Audit and Compliance Specialist

ATPCO is the foundation of flight shopping, providing pricing and retailing data, tools, and services to 500+ airlines, global distribution systems, sales channels, and technology companies. In addition, ATPCO links the entire airline community together, collaborating to develop industry standards for airline distribution and end-to-end technology solutions. As a result, ATPCO solutions work seamlessly across existing, new, and evolving technologies and methods from shopping to settlement. Airline-owned and reliably supporting air travel for more than 55 years, ATPCO is everywhere people buy flights.

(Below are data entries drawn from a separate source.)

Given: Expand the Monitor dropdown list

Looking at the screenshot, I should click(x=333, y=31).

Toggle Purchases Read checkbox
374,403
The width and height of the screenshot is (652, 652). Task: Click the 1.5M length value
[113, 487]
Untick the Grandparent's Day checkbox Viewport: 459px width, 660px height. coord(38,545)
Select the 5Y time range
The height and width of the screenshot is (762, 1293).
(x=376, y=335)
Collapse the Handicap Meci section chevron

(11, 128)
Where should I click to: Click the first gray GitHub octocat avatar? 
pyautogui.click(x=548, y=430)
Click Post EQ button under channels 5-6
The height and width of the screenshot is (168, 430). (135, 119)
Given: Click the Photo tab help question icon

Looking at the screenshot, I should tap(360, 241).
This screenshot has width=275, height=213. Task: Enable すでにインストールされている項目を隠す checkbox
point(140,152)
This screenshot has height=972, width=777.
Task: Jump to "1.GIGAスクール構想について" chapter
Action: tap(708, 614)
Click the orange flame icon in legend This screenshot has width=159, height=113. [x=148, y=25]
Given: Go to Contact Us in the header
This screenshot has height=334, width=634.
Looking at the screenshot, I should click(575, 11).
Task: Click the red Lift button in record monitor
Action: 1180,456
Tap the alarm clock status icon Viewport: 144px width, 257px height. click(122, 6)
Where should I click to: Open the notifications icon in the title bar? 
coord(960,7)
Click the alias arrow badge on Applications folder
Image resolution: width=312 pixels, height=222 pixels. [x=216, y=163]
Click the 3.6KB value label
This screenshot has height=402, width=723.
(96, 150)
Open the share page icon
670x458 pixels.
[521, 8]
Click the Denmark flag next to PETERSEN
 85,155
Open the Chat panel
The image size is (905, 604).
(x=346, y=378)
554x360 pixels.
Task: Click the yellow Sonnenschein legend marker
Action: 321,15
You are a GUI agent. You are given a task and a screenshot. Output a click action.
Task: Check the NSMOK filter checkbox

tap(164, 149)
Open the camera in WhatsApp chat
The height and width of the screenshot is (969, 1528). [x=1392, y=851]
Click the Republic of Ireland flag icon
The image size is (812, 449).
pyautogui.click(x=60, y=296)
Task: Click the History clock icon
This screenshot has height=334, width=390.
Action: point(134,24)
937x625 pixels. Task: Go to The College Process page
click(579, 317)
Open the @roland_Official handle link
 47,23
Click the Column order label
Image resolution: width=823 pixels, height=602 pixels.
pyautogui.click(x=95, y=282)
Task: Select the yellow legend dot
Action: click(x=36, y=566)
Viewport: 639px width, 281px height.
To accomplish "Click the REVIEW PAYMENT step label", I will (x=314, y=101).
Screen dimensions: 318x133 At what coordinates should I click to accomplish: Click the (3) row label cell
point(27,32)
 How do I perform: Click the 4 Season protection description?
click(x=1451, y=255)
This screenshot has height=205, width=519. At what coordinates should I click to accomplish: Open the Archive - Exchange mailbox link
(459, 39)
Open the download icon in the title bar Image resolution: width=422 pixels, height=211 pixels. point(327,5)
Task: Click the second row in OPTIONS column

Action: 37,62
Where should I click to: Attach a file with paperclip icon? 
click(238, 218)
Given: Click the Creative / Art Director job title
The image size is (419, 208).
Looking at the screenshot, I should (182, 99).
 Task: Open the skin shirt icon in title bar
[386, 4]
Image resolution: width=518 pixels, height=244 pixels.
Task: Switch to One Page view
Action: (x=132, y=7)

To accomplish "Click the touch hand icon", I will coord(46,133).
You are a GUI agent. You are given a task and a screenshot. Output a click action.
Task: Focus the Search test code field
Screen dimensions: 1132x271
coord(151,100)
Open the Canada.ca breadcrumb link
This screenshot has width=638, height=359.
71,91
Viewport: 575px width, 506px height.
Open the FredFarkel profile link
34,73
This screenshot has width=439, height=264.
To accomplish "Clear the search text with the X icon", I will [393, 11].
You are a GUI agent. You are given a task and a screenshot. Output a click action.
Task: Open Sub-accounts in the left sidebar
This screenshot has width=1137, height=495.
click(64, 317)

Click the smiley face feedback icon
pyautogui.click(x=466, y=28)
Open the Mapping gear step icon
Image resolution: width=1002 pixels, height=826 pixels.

We consider qualified applicants for employment without regard to race, gender, age, color, religion, national origin, citizenship status, marital status, disability, sexual orientation, protected military/veteran status, gender identity or expression, genetic information, marital status, medical condition, or any other legally protected factor.

ATPCO is seeking a highly skilled and detail-oriented Audit and Compliance Specialist to ensure ongoing compliance with Legal and Regulatory Frameworks such as PCI-DSS, ISO 27001, and ISO 27701 standards, General Data Protection Regulation (GDPR), Data Privacy Framework (DPF), Internal Compliance Audits, and other Legal and Regulatory frameworks. The ideal candidate will have a strong background in audit preparation, working closely with auditors, collaborating with various teams to remediate audit findings, and supporting Third-Party Risk Management activities

Key Responsibilities:

1. Ensuring Ongoing Compliance:

• Continuously monitor and stay updated with changes in PCI-DSS, ISO 27001, and ISO 27701 standards.
• Ensure all policies, procedures, and practices comply with regulatory and organizational requirements.
• Conduct regular internal audits and risk assessments to identify areas of non-compliance.
• Develop and implement corrective action plans to address any identified gaps.

1. Audit Preparation:

• Maintain comprehensive and accurate documentation of all compliance-related activities, policies, and procedures.
• Ensure all records are readily available for audit purposes.
• Coordinate with various departments to gather necessary documentation and evidence for audits.
• Conduct pre-audit reviews to ensure readiness and compliance.

1. Audit Support:

• Serve as the primary point of contact for external auditors.
• Facilitate communication between auditors and internal teams.  
• Provide auditors with required documentation, explanations, and evidence.
• Address any questions or concerns raised by auditors promptly and accurately.
• Review audit findings and collaborate with relevant teams to develop and implement remediation plans.
• Track and document the progress of remediation efforts resulting from audit findings to ensure timely resolution.
• Identify opportunities for process improvements to enhance compliance and reduce the risk of future findings.
• Implement best practices and lessons learned from previous audits.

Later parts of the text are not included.